And (unless I'm mistaken), stats you spent no time writing.
What do you mean no time writing? That was my character not a stock NPC. There's one other line he needs - why he's the mark. (Been using the bank's position to foreclose on people nefariously, needs to be stopped by the end of the week.)
Nor would you necessarily need to prepare such a stat block to play a game in which that character was used.
If he was used as a supporting character later I'd need an even smaller one.
3e is not a rules-lite system and does have extensive stat blocks. However, the amount of time that one could spend writing detailed stat blocks and the amount of time that one does are not the same thing.
On the other hand to fill out a 3e statblock takes a minimum amount of time. The other point about a statblock in 3e is
it is half pointers. You write something like a feat or spell's name, and then need to look up that feat or spell.
Nor is stat block generation the primary form of preparation. You could (if you wanted to) spend hours mapping out an intricate heist for your Leverage game.
Actually, as fixer, I couldn't. How they run the heist is up to the players. And there is absolutely no way to prepare for the flashback scenes to put the heist back on the rails.
Thirdly, 4e was a fairly drastic change in focus away from Simulationism, which is not clearly presented in 4e's first 3 books.
As I've said, I consider 4e a better simulation than 3e. Hit points as stun makes them no longer ridiculous in a simulationist sense, and people finally move properly and have a decent OODA loop so they think reasonably. What it isn't is a
world-sim.
Fourthly, a great number (not fraction) of 4e fans online purport themselves as fairly traumatized by 3e's imbalances or "brokenness". It seems to me that they reflexively resent or reject any attempt to modify 4e in order to preserve its finely-tuned engine.
[Citation needed] What 4e doesn't respond well to is
ill thought out tweaks because they stick out like a sore thumb.
I think this attitude became slightly contagious, especially in reaction to the edition wars. Modifying any of 4e's general principles was wrong, because doing so was a tacit admission that 4e might not be utterly perfect. (Aid and comfort to the enemy, so to speak.)
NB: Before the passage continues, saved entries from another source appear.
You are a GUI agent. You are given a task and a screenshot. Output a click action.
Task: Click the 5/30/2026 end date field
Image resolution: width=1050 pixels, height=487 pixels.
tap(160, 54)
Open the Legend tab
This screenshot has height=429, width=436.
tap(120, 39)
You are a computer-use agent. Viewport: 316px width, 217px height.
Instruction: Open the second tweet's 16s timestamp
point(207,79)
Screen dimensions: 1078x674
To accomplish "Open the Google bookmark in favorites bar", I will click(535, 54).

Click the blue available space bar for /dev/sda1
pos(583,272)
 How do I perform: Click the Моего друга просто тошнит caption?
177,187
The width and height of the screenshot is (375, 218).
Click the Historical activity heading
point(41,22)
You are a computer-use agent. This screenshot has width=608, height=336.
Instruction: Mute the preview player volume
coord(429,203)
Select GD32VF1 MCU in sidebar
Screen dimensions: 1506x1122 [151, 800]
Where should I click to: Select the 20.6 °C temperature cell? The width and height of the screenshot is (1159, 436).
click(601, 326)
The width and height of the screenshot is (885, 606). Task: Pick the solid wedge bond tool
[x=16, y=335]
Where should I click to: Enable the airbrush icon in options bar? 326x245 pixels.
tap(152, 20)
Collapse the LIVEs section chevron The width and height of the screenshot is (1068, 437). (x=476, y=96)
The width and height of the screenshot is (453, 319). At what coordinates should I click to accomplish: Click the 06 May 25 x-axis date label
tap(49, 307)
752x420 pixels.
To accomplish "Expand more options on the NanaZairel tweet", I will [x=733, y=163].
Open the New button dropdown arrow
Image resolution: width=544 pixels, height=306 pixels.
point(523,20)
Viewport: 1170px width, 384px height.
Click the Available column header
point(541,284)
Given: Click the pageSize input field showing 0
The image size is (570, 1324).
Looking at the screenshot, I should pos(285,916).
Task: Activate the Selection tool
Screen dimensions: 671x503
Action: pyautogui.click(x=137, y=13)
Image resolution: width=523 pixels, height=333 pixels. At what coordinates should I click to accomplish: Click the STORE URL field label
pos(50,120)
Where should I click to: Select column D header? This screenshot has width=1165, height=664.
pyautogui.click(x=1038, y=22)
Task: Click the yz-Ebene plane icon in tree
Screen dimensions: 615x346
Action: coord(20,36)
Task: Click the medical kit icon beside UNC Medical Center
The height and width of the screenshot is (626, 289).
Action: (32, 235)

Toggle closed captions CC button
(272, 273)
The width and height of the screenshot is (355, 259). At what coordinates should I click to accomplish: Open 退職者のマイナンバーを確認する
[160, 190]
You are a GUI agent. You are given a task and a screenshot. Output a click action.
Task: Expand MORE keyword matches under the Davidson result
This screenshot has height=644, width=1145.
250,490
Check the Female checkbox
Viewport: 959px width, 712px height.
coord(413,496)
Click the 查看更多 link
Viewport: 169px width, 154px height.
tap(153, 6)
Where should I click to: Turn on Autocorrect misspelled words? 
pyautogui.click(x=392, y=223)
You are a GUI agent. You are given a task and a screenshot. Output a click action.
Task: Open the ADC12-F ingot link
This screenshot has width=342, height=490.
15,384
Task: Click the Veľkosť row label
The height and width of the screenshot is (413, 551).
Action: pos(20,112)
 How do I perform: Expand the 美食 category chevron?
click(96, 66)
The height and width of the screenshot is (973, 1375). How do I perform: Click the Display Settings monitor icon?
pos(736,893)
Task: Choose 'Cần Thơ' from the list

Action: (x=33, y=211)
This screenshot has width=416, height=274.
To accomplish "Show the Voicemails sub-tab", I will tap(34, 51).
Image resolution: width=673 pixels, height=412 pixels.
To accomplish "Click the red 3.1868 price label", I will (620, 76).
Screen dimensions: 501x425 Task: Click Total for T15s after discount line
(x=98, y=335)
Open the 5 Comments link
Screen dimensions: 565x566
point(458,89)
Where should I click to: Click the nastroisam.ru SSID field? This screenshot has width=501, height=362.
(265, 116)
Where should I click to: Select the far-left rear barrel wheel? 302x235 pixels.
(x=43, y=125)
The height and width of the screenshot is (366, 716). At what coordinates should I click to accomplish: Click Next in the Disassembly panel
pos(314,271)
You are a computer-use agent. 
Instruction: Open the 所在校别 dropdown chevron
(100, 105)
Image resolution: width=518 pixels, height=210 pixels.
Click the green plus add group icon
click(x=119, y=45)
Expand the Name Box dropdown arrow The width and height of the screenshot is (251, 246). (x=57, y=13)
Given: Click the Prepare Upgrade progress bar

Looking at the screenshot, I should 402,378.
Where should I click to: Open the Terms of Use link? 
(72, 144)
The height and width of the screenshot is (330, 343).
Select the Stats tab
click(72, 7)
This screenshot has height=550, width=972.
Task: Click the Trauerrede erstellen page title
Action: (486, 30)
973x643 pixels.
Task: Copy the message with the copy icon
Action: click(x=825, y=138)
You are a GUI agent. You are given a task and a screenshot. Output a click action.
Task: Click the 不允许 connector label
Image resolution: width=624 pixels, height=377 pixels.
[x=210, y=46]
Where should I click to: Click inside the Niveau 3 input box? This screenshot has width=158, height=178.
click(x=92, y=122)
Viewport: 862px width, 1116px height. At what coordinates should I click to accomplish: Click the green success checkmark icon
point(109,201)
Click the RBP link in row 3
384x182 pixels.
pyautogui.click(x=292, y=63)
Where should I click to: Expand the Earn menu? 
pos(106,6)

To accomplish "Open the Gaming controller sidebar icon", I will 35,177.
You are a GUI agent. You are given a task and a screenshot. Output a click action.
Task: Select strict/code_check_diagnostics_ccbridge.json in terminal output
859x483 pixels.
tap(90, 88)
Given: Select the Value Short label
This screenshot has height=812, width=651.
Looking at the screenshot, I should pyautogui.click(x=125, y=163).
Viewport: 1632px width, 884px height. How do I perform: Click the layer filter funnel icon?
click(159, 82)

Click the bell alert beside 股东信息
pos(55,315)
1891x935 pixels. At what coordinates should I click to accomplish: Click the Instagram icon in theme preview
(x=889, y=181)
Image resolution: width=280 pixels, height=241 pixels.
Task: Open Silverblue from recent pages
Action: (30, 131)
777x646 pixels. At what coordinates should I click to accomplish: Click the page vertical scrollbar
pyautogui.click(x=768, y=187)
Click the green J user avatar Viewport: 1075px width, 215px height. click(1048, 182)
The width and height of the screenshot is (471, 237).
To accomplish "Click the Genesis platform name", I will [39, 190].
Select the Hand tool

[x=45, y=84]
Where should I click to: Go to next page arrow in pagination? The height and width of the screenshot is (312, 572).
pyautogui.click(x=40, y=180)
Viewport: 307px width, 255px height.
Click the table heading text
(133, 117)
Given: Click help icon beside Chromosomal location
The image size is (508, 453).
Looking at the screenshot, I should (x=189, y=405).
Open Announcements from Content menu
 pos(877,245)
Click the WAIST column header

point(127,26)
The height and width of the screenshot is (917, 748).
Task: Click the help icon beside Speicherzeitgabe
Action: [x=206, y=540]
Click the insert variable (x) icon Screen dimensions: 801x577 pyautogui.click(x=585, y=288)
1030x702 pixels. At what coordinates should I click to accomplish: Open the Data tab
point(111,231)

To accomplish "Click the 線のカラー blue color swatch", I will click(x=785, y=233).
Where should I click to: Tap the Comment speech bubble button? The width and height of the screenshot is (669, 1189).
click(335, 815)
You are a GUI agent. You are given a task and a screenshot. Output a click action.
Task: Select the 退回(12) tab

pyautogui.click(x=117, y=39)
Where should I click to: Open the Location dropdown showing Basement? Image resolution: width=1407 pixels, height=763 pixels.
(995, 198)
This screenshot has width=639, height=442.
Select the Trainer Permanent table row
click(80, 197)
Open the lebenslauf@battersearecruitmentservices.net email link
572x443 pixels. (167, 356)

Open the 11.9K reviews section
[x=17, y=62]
You mean no one's hacked healing surges, hacked the rests, hacked rituals, made up new powers, hacked inherent bonusses long before Dark Sun? The one thing people don't mess with is AEDU. In the last couple of weeks on RPG.net I've read something like "You can put all your 3.X houserules unmodified into 4e and the game will still be less broken than it would in 3.X".
See, Ratskinner, this is what I don't get. If you played a Sim game, why on Earth were you playing D&D in any incarnation? D&D is about as far from Sim as it gets. Gamist? Sure, no problem. Totally buy that. Virtually every element in the game is Gamist in nature.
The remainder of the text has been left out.